» **Required work**
Give the number of lines below with "will" in them, leaving out anything else.

» **Input records**
============

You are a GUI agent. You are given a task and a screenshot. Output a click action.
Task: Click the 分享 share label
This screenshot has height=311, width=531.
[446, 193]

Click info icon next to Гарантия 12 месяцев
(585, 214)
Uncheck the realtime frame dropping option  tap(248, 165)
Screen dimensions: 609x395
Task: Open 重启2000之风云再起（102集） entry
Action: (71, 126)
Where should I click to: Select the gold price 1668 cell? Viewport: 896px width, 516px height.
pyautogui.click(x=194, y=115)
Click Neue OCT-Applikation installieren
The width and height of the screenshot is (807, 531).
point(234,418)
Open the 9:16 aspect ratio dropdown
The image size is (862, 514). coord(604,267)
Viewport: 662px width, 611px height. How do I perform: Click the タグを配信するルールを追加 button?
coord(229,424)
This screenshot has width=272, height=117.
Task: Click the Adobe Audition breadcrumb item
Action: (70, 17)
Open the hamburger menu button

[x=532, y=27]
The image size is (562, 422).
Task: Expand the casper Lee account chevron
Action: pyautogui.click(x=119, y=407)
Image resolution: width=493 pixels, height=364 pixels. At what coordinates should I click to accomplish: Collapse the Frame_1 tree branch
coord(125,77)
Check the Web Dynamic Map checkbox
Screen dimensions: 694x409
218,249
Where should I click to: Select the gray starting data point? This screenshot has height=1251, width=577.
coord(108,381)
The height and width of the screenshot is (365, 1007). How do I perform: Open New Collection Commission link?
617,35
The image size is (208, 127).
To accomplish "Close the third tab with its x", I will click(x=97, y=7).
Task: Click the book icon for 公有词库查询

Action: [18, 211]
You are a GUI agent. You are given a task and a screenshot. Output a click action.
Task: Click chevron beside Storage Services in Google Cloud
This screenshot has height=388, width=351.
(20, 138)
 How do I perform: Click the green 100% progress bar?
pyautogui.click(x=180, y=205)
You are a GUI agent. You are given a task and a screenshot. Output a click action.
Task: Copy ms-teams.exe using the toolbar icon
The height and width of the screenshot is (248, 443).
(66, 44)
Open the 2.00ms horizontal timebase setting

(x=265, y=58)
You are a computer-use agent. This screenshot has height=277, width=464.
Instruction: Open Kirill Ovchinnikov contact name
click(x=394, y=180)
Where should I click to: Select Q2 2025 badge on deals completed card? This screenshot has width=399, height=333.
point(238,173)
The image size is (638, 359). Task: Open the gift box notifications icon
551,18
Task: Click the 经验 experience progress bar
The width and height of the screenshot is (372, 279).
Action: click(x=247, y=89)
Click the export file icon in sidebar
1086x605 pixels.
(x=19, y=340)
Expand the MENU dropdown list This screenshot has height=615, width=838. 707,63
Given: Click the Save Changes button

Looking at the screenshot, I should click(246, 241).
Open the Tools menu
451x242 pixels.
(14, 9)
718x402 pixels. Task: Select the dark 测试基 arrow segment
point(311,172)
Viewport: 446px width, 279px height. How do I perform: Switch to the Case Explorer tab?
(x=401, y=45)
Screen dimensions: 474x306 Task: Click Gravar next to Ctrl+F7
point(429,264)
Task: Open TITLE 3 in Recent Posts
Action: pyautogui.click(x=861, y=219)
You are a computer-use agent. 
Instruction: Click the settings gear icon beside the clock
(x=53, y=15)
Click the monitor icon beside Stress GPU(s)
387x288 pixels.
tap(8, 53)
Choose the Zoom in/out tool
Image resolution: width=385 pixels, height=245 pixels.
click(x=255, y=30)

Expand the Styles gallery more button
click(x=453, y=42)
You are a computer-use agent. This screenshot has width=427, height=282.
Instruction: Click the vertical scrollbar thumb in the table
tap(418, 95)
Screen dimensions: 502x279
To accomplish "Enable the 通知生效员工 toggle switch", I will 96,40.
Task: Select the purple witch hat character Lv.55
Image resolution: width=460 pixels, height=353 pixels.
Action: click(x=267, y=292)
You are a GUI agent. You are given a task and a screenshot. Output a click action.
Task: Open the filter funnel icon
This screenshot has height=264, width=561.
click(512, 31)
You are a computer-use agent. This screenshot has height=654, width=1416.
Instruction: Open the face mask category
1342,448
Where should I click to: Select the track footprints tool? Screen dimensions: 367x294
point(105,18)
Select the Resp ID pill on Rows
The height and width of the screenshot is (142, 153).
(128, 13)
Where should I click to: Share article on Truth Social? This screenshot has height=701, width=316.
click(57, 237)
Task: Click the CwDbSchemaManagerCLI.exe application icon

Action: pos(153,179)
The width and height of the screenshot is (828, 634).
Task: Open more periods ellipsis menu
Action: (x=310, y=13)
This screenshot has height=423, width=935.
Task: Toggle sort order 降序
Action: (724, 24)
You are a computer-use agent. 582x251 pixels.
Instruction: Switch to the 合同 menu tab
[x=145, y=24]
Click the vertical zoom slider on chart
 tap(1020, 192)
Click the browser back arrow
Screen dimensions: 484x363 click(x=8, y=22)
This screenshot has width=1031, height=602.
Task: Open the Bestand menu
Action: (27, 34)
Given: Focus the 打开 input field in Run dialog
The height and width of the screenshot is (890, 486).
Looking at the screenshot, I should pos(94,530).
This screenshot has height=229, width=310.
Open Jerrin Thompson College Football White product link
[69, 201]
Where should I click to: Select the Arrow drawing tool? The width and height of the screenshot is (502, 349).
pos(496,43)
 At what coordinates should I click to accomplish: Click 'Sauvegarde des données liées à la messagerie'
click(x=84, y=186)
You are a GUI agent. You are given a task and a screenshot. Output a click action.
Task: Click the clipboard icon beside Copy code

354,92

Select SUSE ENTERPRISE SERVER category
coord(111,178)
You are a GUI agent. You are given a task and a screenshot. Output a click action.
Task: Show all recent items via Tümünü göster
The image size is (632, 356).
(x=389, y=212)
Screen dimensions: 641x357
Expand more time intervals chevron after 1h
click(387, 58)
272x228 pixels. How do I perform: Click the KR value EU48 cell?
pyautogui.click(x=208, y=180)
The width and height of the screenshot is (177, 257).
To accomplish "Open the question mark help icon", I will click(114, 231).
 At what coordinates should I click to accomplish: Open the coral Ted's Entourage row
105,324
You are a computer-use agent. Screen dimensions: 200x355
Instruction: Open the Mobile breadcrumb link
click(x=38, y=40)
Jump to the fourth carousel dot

============

» **Answer for the task**
3